▶ **ASSIGNMENT**
Would you please transcribe the listing exactly, with no images?
START EXCERPTED DATA
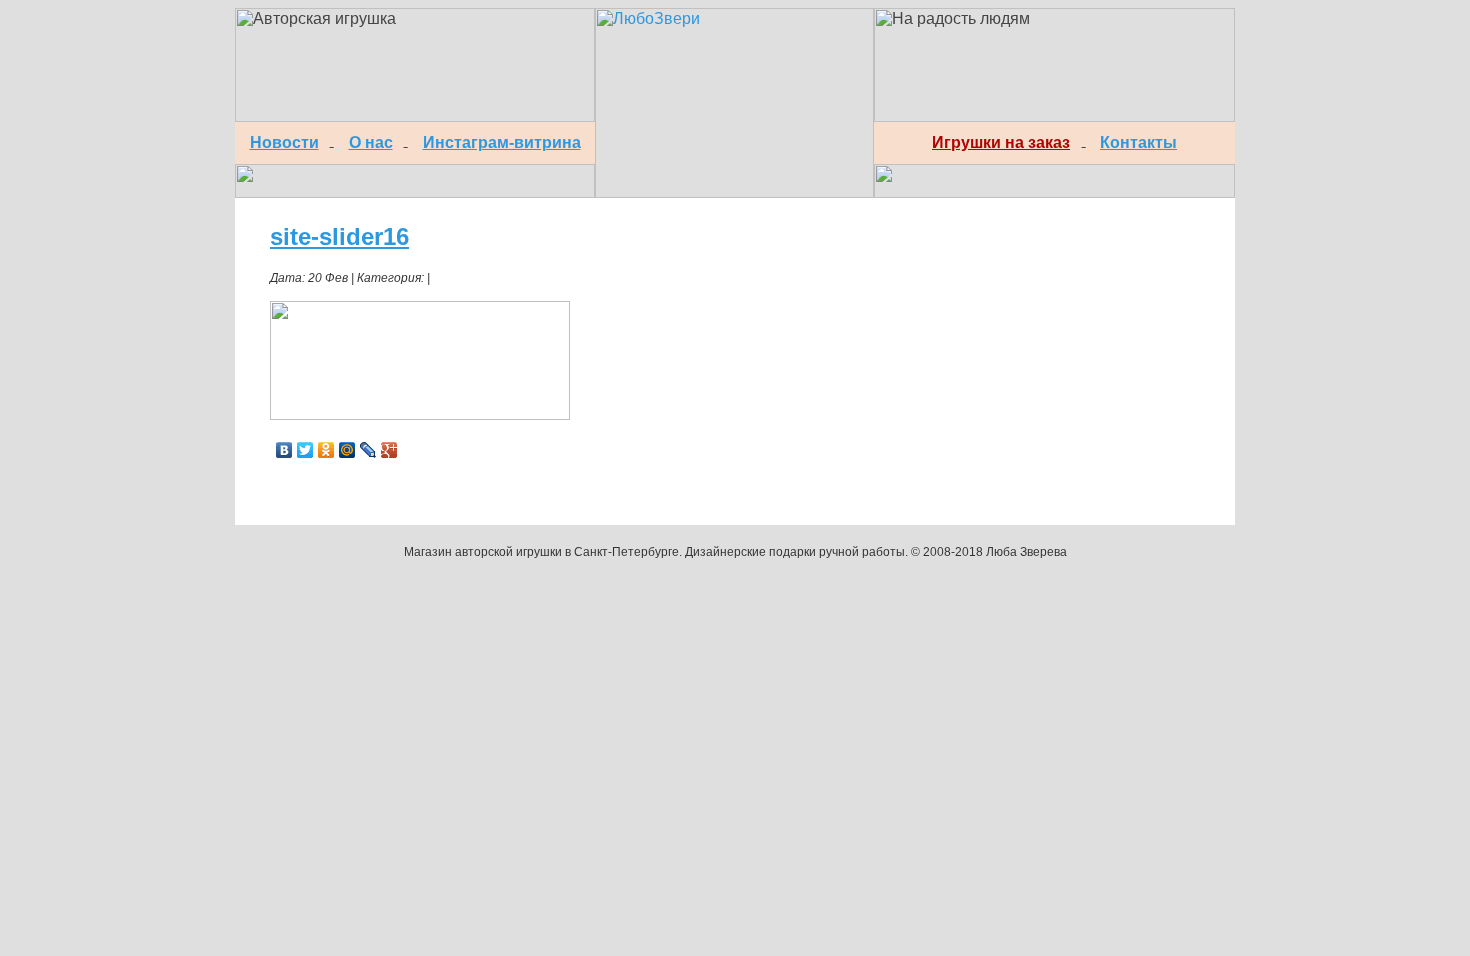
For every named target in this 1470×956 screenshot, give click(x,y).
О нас (371, 142)
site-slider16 (339, 236)
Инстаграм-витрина (502, 142)
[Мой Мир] (347, 450)
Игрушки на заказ (1001, 142)
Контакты (1138, 142)
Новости (284, 142)
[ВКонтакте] (284, 450)
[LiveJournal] (368, 450)
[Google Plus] (389, 450)
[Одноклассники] (326, 450)
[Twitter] (305, 450)
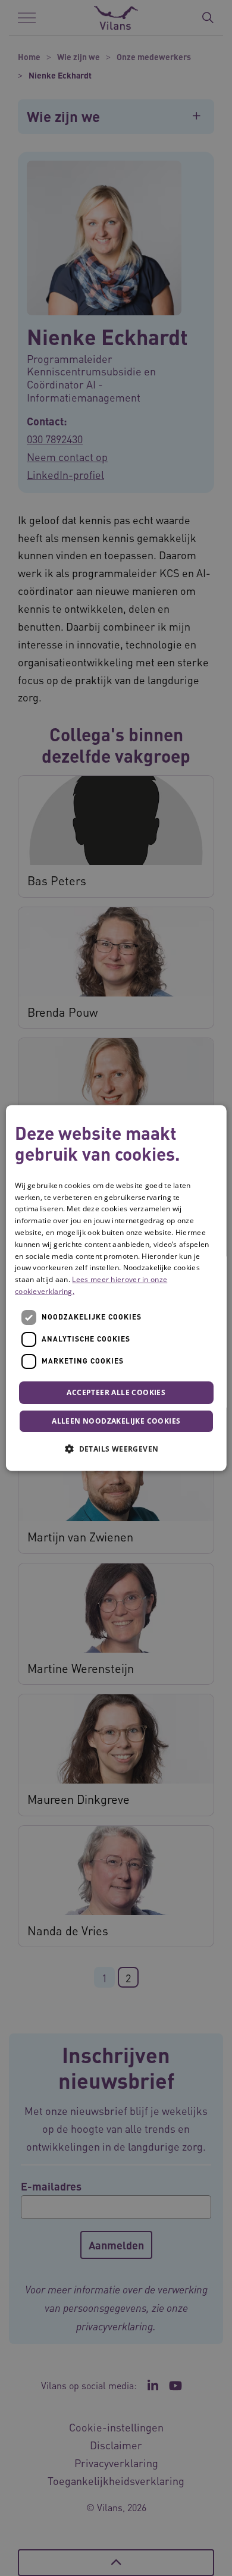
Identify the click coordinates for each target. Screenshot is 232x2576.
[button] (116, 1449)
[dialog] (116, 1288)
END EXCERPTED DATA
▶ **RESPONSE BOX**
For every named target in this 1470×956 screenshot, give click(x,y).
О нас (371, 142)
site-slider16 (339, 236)
Инстаграм-витрина (502, 142)
[Мой Мир] (347, 450)
Игрушки на заказ (1001, 142)
Контакты (1138, 142)
Новости (284, 142)
[ВКонтакте] (284, 450)
[LiveJournal] (368, 450)
[Google Plus] (389, 450)
[Одноклассники] (326, 450)
[Twitter] (305, 450)
Identify the click coordinates for each target. Screenshot is 232x2576.
[button] (116, 1449)
[dialog] (116, 1288)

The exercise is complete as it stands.